Malone, Jackie, Froggatt, Katherine and Preston, Nancy (2016) “We could do better”: the nature and meaning of information-giving in end-stage COPD. In: EAPC 9th World Research Congress 2016, 9th - 11th June 2016, Dublin, Eire. (Unpublished)
Abstract

Background: End of life in Chronic Obstructive Pulmonary Disease (COPD) is typically difficult to predict, and although palliative care initiatives are developing, active treatment in the acute hospital setting often continues up to death. Staff delivering care but who may not be part of the treatment decision-making process express frustration at the lack of a palliative approach in end-stage disease and cite part of their role is to give information to assist decision-making for those in their care.

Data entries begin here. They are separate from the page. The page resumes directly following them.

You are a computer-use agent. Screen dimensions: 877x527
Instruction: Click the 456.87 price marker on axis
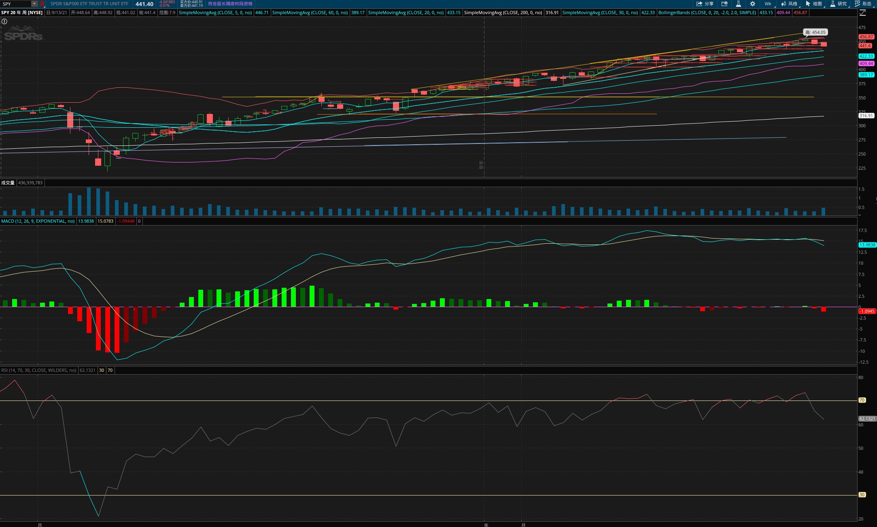coord(866,37)
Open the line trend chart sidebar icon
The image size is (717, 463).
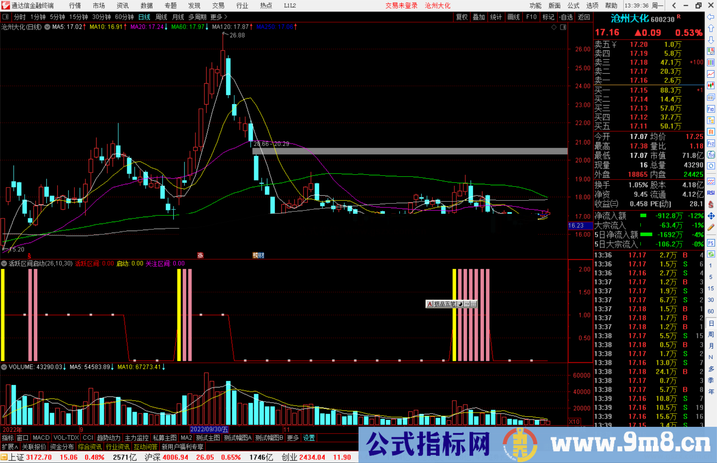[711, 74]
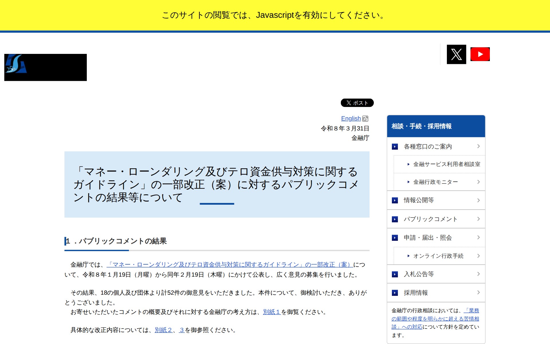The height and width of the screenshot is (344, 550).
Task: Open the guideline revision draft link
Action: coord(229,265)
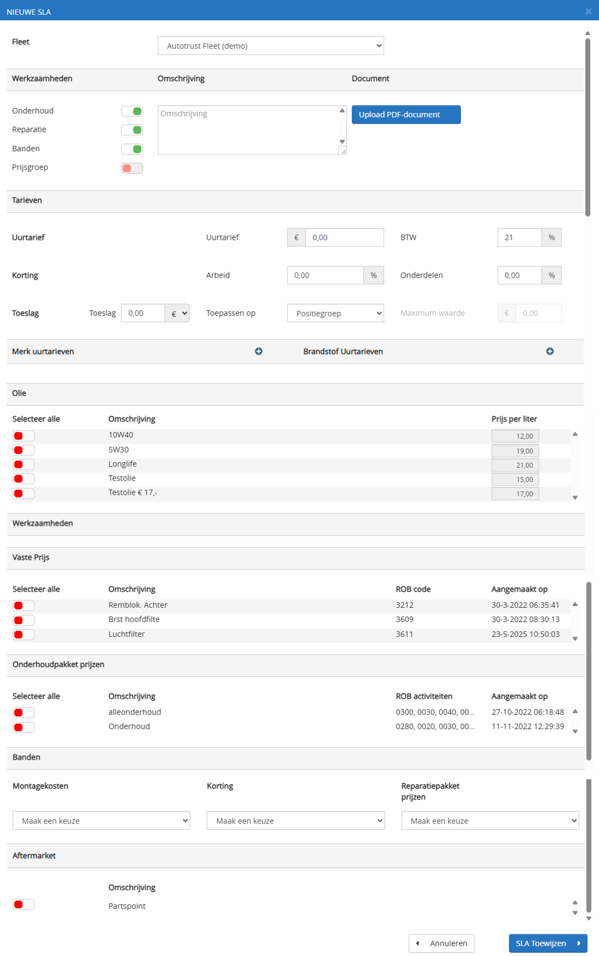Disable the Onderhoud toggle
This screenshot has height=956, width=599.
132,111
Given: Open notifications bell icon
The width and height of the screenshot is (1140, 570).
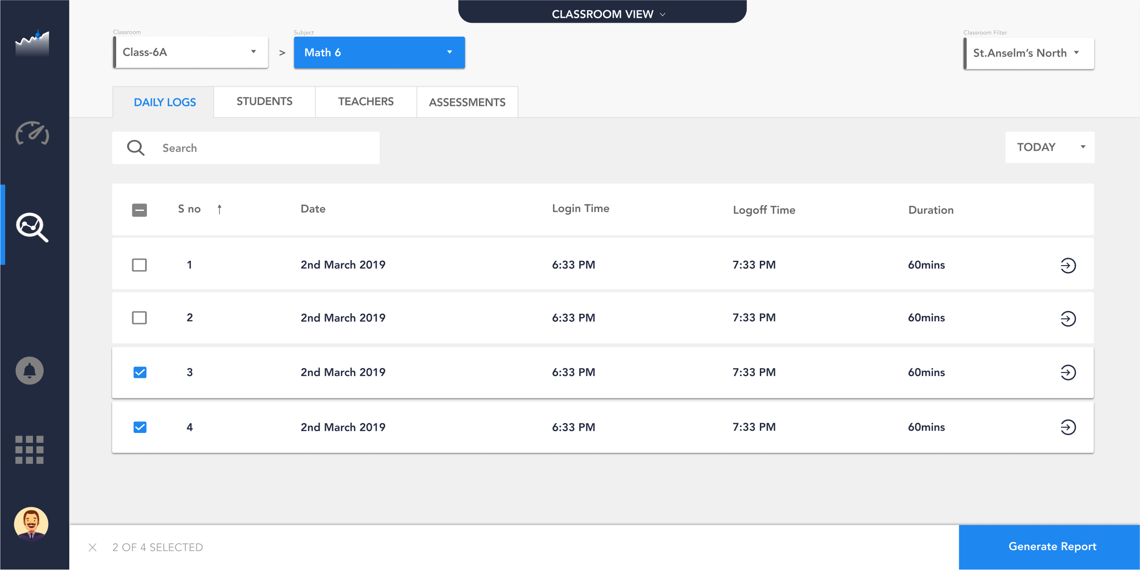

Overall study aim: To understand the meaning and experiences of information-giving of staff caring for acute severe COPD within the social context of the acute hospital setting.
Methods: In this exploratory, qualitative study, interviews and focus groups were undertaken with nurses and physiotherapists (n=10) who care for people with severe COPD in acute hospital settings in the North of England. A grounded theory approach to analysis was aided by the software NVivo.
Results: Although staff can act as information-givers to support their patients, time constraints lead to hesitancy on their part, and they often wait for the patient to express concerns for their future before intervening. Once the conversation is initiated, staff express a sense of responsibility to do the job well, and this is often difficult. More experienced staff feel better equipped to give information and discuss decisions on behalf of their patients, but the success of this is rooted in inter-disciplinary relationships and the nature of the ward hierarchy.
Conclusion: Inter-disciplinary relationships, professional experience and time constraints all create a challenge to effective information-giving in clinical practice when considering treatment decision-making for people with acute severe COPD.